Sunday, August 14, 2011

The 20 Funniest Webcomics

Overcompensating

photo courtesy of Overcompensating

With five years of regularly updated, high-quality strips, Overcompensating has one of the deepest wells of quality content online, webcomic or otherwise. And with a blend of plot-based jokes, some scruffy lead characters and some crude humor, it becomes easy to draw comparisons to Overcompensating and the popular TV comedy It's Always Sunny in Philadelphia.

Penny Arcade

Penny Arcade
Video-game fans rejoice: Penny Arcade, the funniest comic strip ever, is here to save the day. The 10-year-old comic strip, created by writer Jerry Holkins and illustrator Mike Krahulik, appears three times a week and stars a pair of slacker gamer heroes, Tycho and Gabe. But if you don't play video games, don't worry -- the strip's easy-going humor and broad pop-culture references will have video-game virgins laughing in no time.

Perry Bible Fellowship

Perry Bible Fellowship

Perry Bible Fellowship is hard to describe. Imagine a more twisted version of Gary Larson's classic "The Far Side" meets the humor of The Family Guy, and you're almost there.

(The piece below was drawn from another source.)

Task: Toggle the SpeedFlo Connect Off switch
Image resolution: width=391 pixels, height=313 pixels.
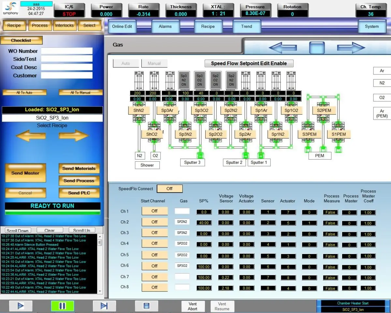Action: click(169, 188)
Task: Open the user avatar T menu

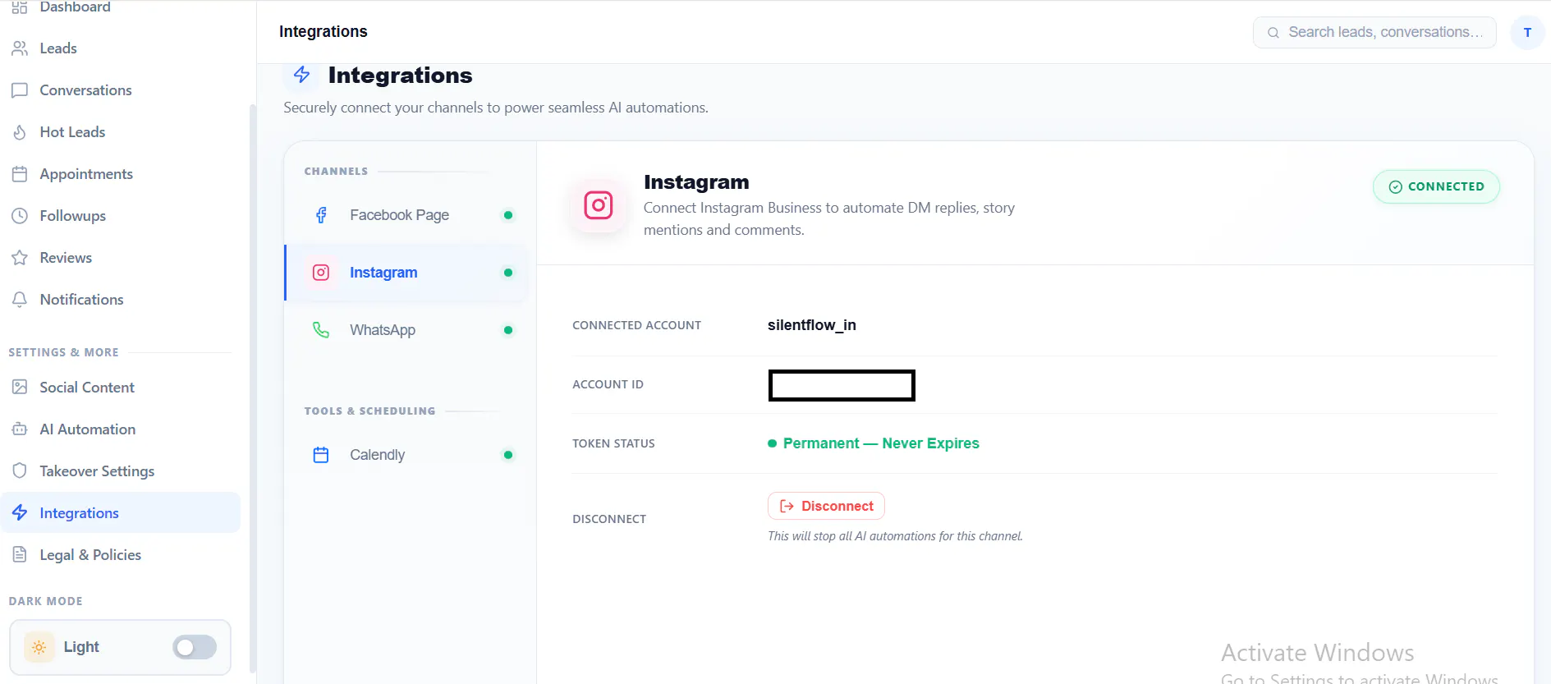Action: point(1527,33)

The award-winning strip by Nicholas Gurewitch is drawn in beautiful, hand-colored images closer to a children's book than anything you'd find in the Sunday Funnies.

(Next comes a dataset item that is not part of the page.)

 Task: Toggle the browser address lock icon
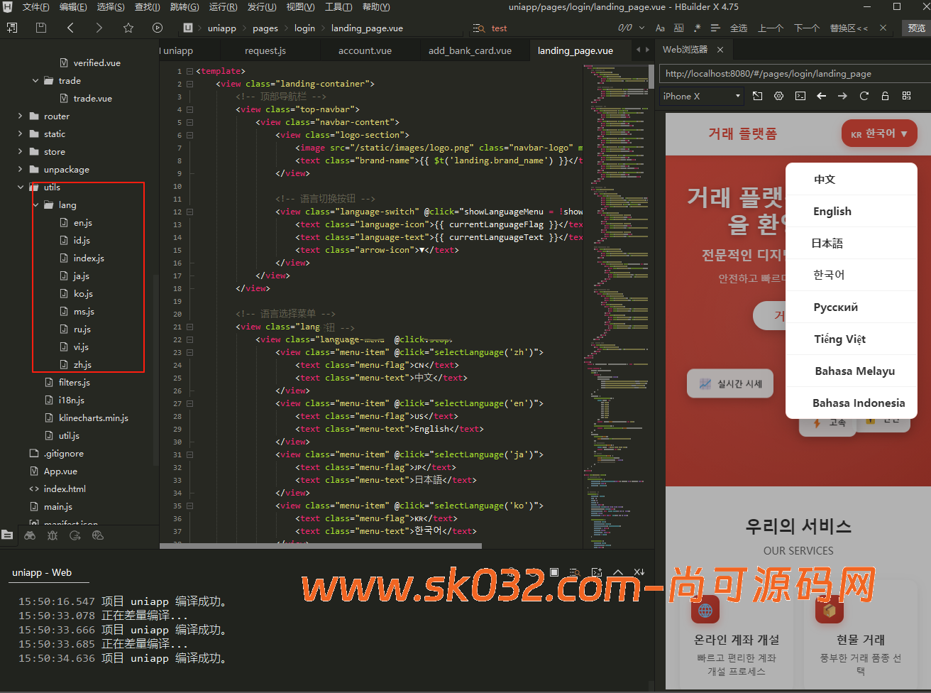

Saturday Morning Breakfast Cereal

Saturday Morning Breakfast Cereal

Saturday Morning Breakfast Cereal is comprised of single panel gag strips—think New Yorker cartoons, if they were drawn by someone in their early 20s who was raised on the Internet rather than highbrow culture. The one-panel strip is brilliantly crafted by the twisted cartoonist Zach Weiner.

Super Poop

Superpoop isn't really a webcomic at all, but rather a collection of captioned photos, though Drew refers to the work at Superpoop as "photo comics." The photos are fairly random but feature political figures and depictions of current events more often than not. The humor is, however, entirely random and completely hilarious.

Thinkin' Lincoln

photo courtesy of Thinkin' Lincoln

Thinkin' Lincoln is a weekly webcomic starring the head of former president Abraham Lincoln, former president George Washington, the queen of England and various other characters. It's the brainchild of cartoonist Miles Grover, who's a web designer and college student when he's not coming up with bizarre and absurd things for Lincoln to say.

Toothpaste for Dinner

photo courtesy of Toothpaste for Dinner

Imagine Gary Larson, the cartoonist behind the classic newspaper strip The Far Side, had a mental breakdown and lost his ability to draw. That's more or less what Toothpaste for Dinner is like -- off kilter, shakily drawn but retaining pure wit at its core.

White Ninja Comics

White Ninja Comics

White Ninja Comics stars yet another ninja (the titular hero, White Ninja). But unlike Dr. McNinja, the protagonist of Scott Bevan and Kent Earle's strip doesn't really do much in the ninja department. Much of the strip's understated but classic humor comes from placing a ninja in completely mundane situations, such as going shopping and eating dinner. And it’s in these seemingly boring scenarios where the strip's humor thrives.

Wondermark

photo courtesy of Wondermark

Wondermark is a regularly updated webcomic by David Malki that's comprised of scans of 19th Century woodcuts and engravings composed into a traditional comic-strip format. Think the animation segments from Monty Python's Flying Circus, in webcomic form.

xkcd

xkcd

When a physicist who's worked as a NASA contractor starts drawing a comic strip, you'd expect the jokes to be smart. But who knew they'd be this funny too? Randall Munroe's strip consists of some stick figures, some sharp jokes steeped in intelligent and original thought and little else. Which means it's one of the more perfect comic strips, on the Web or otherwise.